Lucas gets everything right this go around. Yes the CGI is still heavily there, but there’s so much great story going on and great character development that we don’t mind it. It only adds to the story the way we hope. That’s what we needed in the other films. My only complaint is that he was so influential on Christensen’s performance that it hurts the film overall from most of everyone else’s opinions. That and making the cyborg Vader scream out like a little punk bitch at the reveal of his wife’s death. There, I said it.


Stunning and original. This is when the HD 24p cameras were really working at full capacity. The film looks flawless. It really does capture a great crisp look that almost makes all of the CGI work better along with it so that it helps to suspend disbelief. Sad only because it’s the last film that will have it for Star Wars….at least until Star wars 7,8 and 9 come out.

Production Design:

Was there any? Aside from a few sets, everything is CGI. Most of the production design goes into costuming and set design, and even those are CGI influenced. As much as I praised the work above, I still favor actual objects when they can be there. But that’s just me.

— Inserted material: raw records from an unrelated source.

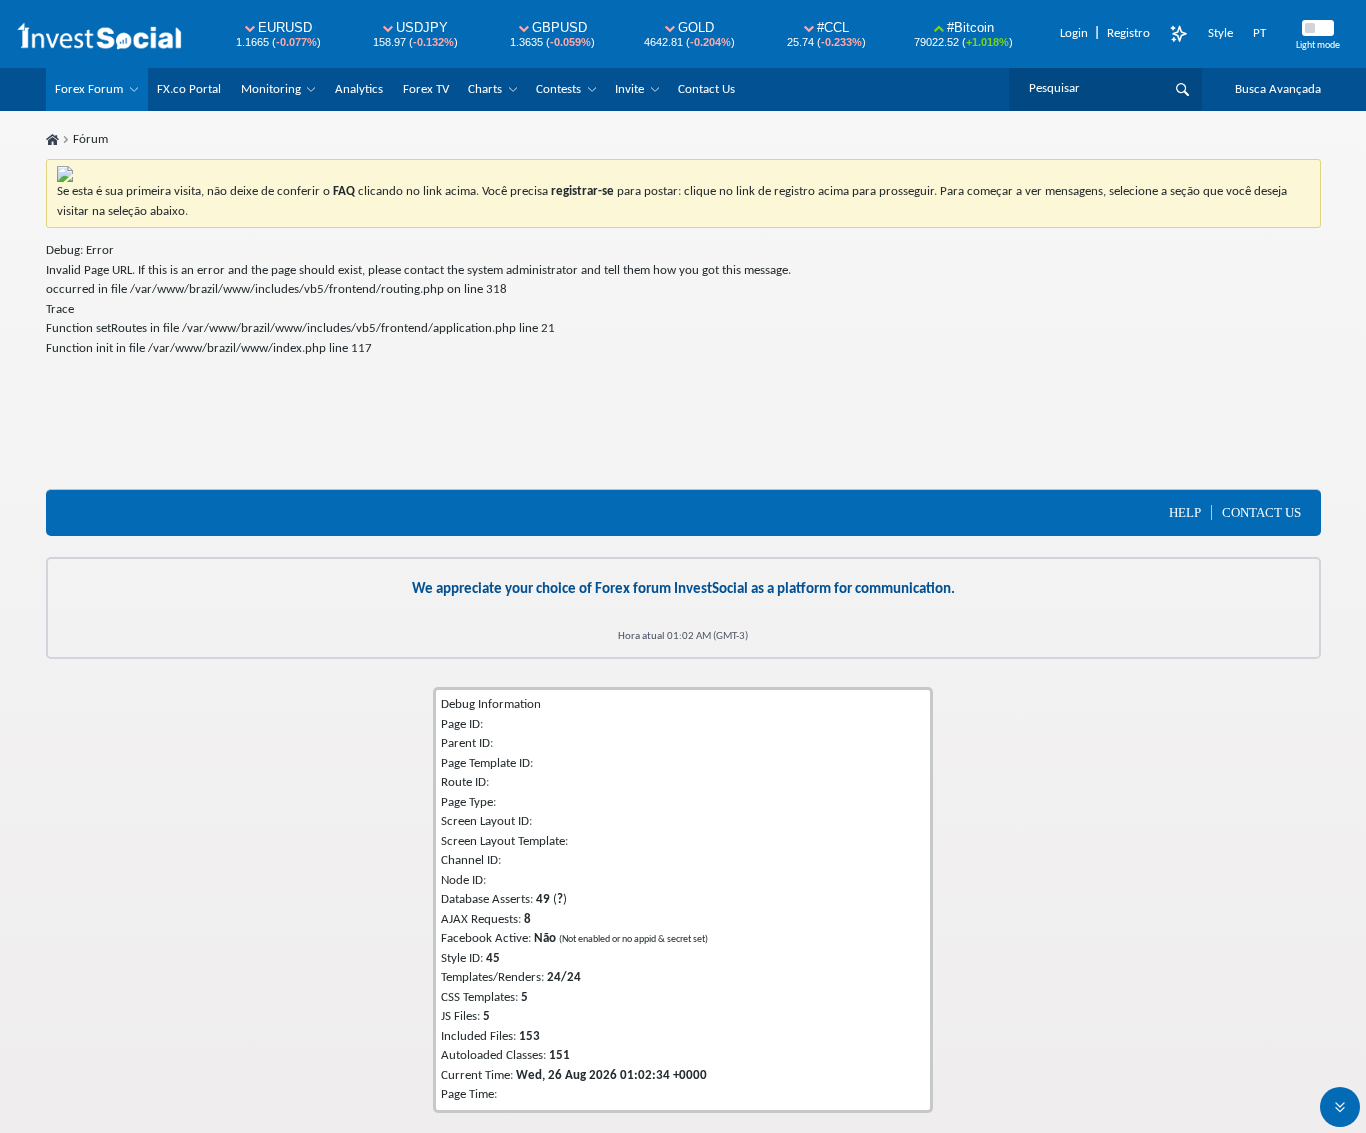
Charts (485, 89)
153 (529, 1036)
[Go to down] (1340, 1107)
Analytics (359, 89)
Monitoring (271, 89)
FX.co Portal (189, 89)
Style (1220, 33)
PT (1259, 33)
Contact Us (706, 89)
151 (559, 1055)
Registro (1128, 33)
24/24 (564, 977)
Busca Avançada (1278, 89)
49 (543, 899)
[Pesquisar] (1182, 89)
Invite (629, 89)
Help (1185, 512)
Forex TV (426, 89)
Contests (558, 89)
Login (1074, 33)
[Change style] (1179, 34)
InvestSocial (711, 589)
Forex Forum (89, 89)
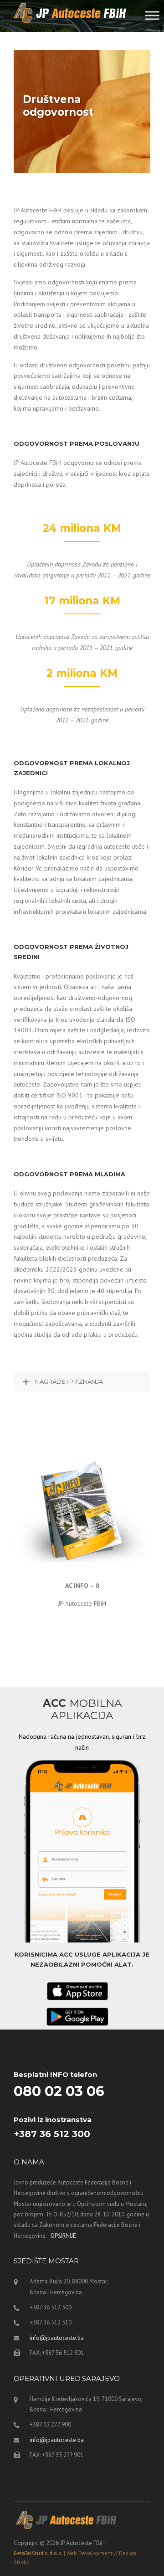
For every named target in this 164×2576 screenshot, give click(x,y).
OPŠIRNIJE (63, 2236)
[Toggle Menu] (152, 15)
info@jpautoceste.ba (57, 2338)
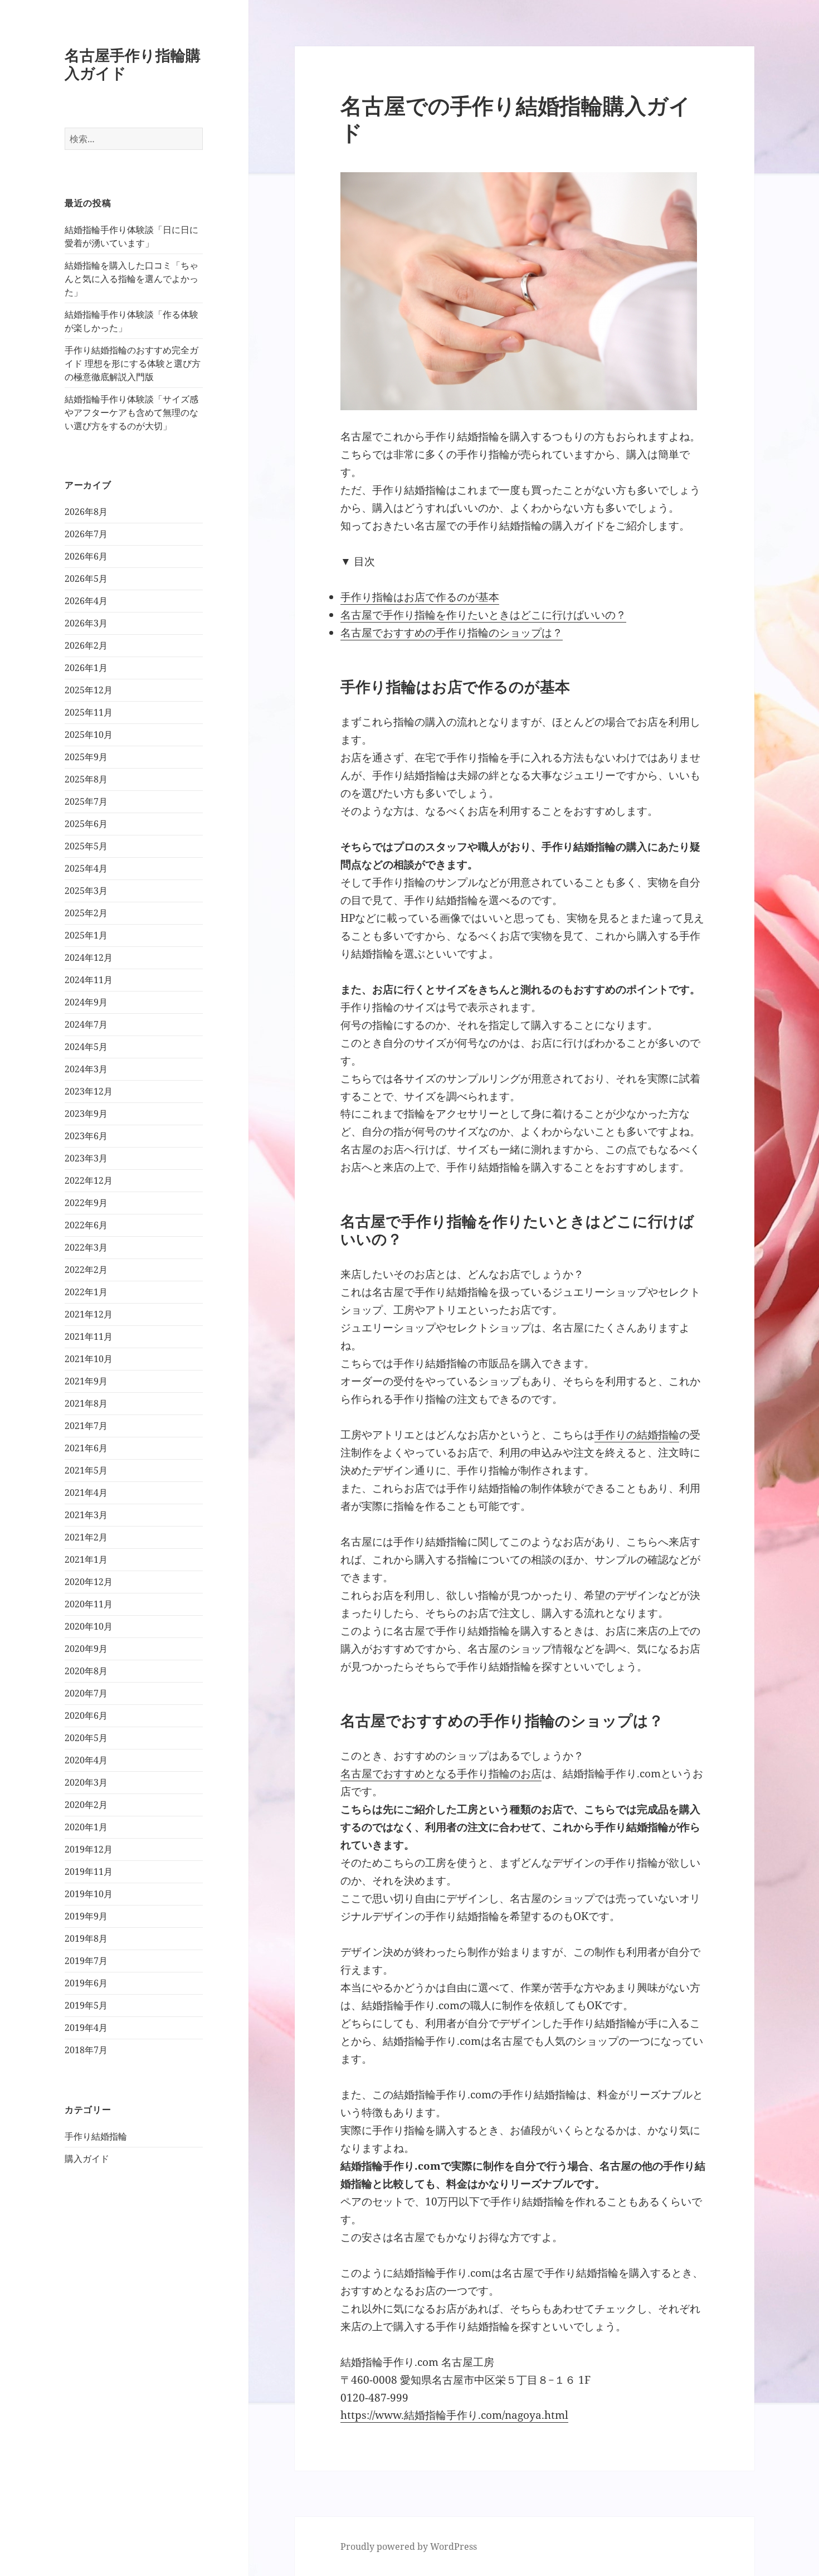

Great, there’s never a side step the entire film. I’m captured in every moment and never find myself bored. The pacing is on and while it takes a little while for the story to reach the point we’re all waiting for, we still aren’t looking at our watches. It gets there like clockwork and flows nicely. Again, shame it only took them 3 movies to figure it out.


John Williams jumps back to the level of great scores that he had in A New Hope. This film has it all. A perfect 50/50 blend of the old and new films to bridge the gap. There’s exciting new music that still channels the spirit of the original trilogy and gives us an emotional backbone to support some of the great battle scenes – most notably “Battle of the Heroes” between Obi-wan and Anakin. Simply powerful.

Special Effects:

The movie is 75% CGI. Literally. While still, in my opinion, over stylized, the film’s story keeps the CGI from overpowering the image and removing our attention from the events at hand. Some of the work is very impressive, while other parts are very obvious CGI that got less attention and is needing heavy work. Massive props have to be given to the work on Yoda however. While it’s not perfect, it’s damn close to it. I was very impressed with how close to life like it looked.

In closing:

Revenge of the Sith delivers. It’s not how any of us would have done it, but it is indeed George Lucas’ baby. It’s not perfect, but it works greatly. It’s one of those darts that get’s so close to the bulls eye that your friends are like “alright, I’ll give you that one.”